The Person that I Idol (Sarvin Arumugam/DME43C/ALAM018890)

 




Idols vary with regard to everything. Every man has his own idol of human greatness. Some worship the man of power, some look up for inspiration to the silent, patient worker, who is dedicated to knowledge, some trying to keep the torch of science and philosophy. There are others, again, who love the man of action. And there may be others also, who are impressed by the man who obeys the inner call and renounces the world and dedicates himself to duties of love and service. But my idol of a great man is something different from any of those mentioned above. A great man, in my opinion, must be, above all littleness, the petty jealousies and prejudices that afflict the ordinary man. He must be dedicated to a noble ideal, entirely selfless, free from all narrowness, truthful in speech, fearless in action, but polite in manners and yet a lion in spirit. Such a man is, no doubt, rare. But I had one who fulfilled all these. He is Mahatma Gandhi and I idol him the most.

Born on October 2, 1869 be had the usual education of the son of well-to-do Indian parents. He spent a few years at school where from he matriculated; and then, against much opposition, he went to England, where he qualified as a barrister. But from the moment that he learnt to think for himself, he followed the path of truth. He subsequently went to South Africa and there he discovered his true vocation. He found the Indian community suffering under the most humiliating indignities. He took up the cause of his countrymen and organized the famous passive resistance' movement on Tolstoyan principles. For ten years he struggled,suffering imprisonments and other punishments. In the end he succeeded in getting many of the anti-Indian laws amended.

In 1915 he returned to India. In course of the next few years, he became a political leader whose integrity ever one came to admire and whose convincing arguments few could resist. In an age of violence he fearlessly preached and practiced the gospel of non-violence. To the unarmed people of India, he brought the weapons of non-co-operation and civil disobedience. He felt in himself the woeful poverty of this people and literally put on a beggar's robe show his identification with their cause. For wearing a loin-cloth Winston Churchill jeeringly called him the 'half-naked' Fakir. But nothing would deter Gandhiji. Beggar though he made himself, no prince could match his dignified self-assurance. He spoke without rhetoric, but his eloquence touched the inmost chords of out heart. He went to the round table conference in London in 1932 to get justice for his countrymen. In prison or in other places his mind remained serene. His heart was big with love and sympathy for humanity. But he always retained the logic of a scientific thinker. He did know what his people wanted, the freedom that meant life, the food they were denied, - and out of his knowledge came his plans for giving them food, flag and freedom. In his Satyagraha of 1931 these ideals were upheld.

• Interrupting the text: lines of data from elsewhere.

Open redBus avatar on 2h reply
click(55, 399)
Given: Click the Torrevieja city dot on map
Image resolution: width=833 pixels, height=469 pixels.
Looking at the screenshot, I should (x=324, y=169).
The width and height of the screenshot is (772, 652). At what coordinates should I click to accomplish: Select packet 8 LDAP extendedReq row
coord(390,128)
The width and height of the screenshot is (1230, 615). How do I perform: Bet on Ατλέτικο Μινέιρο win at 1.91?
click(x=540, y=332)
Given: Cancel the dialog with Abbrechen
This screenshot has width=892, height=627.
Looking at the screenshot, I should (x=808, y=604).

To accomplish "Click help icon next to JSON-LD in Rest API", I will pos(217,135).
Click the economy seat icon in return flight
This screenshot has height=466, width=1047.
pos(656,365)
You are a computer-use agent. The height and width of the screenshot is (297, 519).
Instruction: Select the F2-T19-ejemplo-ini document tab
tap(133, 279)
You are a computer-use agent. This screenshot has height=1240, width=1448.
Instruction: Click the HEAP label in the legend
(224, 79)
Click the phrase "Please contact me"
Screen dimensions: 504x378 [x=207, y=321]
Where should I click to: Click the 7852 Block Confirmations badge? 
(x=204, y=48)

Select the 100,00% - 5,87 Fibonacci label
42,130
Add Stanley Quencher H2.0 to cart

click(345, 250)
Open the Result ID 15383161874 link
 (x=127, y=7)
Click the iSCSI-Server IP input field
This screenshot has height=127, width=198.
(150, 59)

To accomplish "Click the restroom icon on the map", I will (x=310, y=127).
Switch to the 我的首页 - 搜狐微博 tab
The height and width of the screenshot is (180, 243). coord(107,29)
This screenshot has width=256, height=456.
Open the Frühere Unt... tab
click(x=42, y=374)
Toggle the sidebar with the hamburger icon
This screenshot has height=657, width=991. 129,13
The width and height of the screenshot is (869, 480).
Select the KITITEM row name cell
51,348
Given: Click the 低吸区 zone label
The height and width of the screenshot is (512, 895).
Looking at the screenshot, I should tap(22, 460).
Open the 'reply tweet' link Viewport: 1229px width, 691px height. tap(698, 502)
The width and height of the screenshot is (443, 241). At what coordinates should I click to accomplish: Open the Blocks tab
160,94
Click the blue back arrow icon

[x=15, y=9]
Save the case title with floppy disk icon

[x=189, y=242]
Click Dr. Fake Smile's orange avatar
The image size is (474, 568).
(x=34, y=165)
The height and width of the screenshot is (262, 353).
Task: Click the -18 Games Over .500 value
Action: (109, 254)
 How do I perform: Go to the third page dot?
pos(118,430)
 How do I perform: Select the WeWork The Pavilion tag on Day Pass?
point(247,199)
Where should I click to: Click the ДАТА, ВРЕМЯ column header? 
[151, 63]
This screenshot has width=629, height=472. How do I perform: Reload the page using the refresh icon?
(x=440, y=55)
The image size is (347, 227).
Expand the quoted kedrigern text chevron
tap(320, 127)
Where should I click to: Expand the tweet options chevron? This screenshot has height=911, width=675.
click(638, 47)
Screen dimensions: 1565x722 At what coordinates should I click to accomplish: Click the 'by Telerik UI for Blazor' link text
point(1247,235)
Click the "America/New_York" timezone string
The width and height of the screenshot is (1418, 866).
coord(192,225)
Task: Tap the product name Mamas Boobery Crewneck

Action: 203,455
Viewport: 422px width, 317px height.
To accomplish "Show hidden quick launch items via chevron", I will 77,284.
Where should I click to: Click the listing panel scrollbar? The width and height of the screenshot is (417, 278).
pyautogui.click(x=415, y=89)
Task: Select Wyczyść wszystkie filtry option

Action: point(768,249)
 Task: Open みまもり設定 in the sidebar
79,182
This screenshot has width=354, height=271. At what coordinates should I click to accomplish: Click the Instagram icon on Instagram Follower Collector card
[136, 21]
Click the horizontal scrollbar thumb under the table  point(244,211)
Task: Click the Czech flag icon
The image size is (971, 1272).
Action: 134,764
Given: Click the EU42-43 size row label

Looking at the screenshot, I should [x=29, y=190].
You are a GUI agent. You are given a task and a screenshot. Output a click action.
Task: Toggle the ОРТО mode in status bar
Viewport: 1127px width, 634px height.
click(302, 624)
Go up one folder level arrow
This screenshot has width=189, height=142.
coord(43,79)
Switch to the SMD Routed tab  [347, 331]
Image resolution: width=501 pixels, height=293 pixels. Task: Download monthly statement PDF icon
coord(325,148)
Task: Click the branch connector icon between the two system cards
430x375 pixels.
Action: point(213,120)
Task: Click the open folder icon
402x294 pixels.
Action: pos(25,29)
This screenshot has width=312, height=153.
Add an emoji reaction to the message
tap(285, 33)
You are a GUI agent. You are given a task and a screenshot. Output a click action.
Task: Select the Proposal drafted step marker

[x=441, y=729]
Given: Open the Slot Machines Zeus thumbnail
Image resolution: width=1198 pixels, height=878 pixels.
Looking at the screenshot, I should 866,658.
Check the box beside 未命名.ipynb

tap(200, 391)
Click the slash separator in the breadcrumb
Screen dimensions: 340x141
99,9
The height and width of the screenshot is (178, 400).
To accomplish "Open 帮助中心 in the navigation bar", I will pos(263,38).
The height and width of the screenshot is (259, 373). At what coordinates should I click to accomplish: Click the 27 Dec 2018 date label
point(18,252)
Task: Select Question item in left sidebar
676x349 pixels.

Nothing became him so well as the end of his life. Freedom had come, but with freedom had come communal passion. Hindus and Muslims, on both sides of the Border, were cruelly killing each other. The frail old man, on the verge of his seventy-eight years, went from place to place, seeking to establish peace and goodwill where there were enmity and strife. He went to Noakhali to soothe and assuage the feelings of theHindus who had suffered from Muslim atrocities. He went to Patna to heal the sufferings of the Muslims. He went to Delhi and each day he preached love and communal amity in his postprayer meetings. In one such meeting, on 30 January, 1948 an insensate fanatic, unable to bear his message of goodwill, shot him dead. It was a noble death, much like that of Christ's crucifixion.

His passing away marks the end of a memorable apoch that has bequeathed an undying legacy to posterity. Succeeding generations will never willingly let die Gandhijis achievements. Humanity will realize a fresh way of peace that was Gandhijis article of faith as the apostle of Non-violence. Let us revere his memory by preaching - "Peace upon earth and goodwill to all men".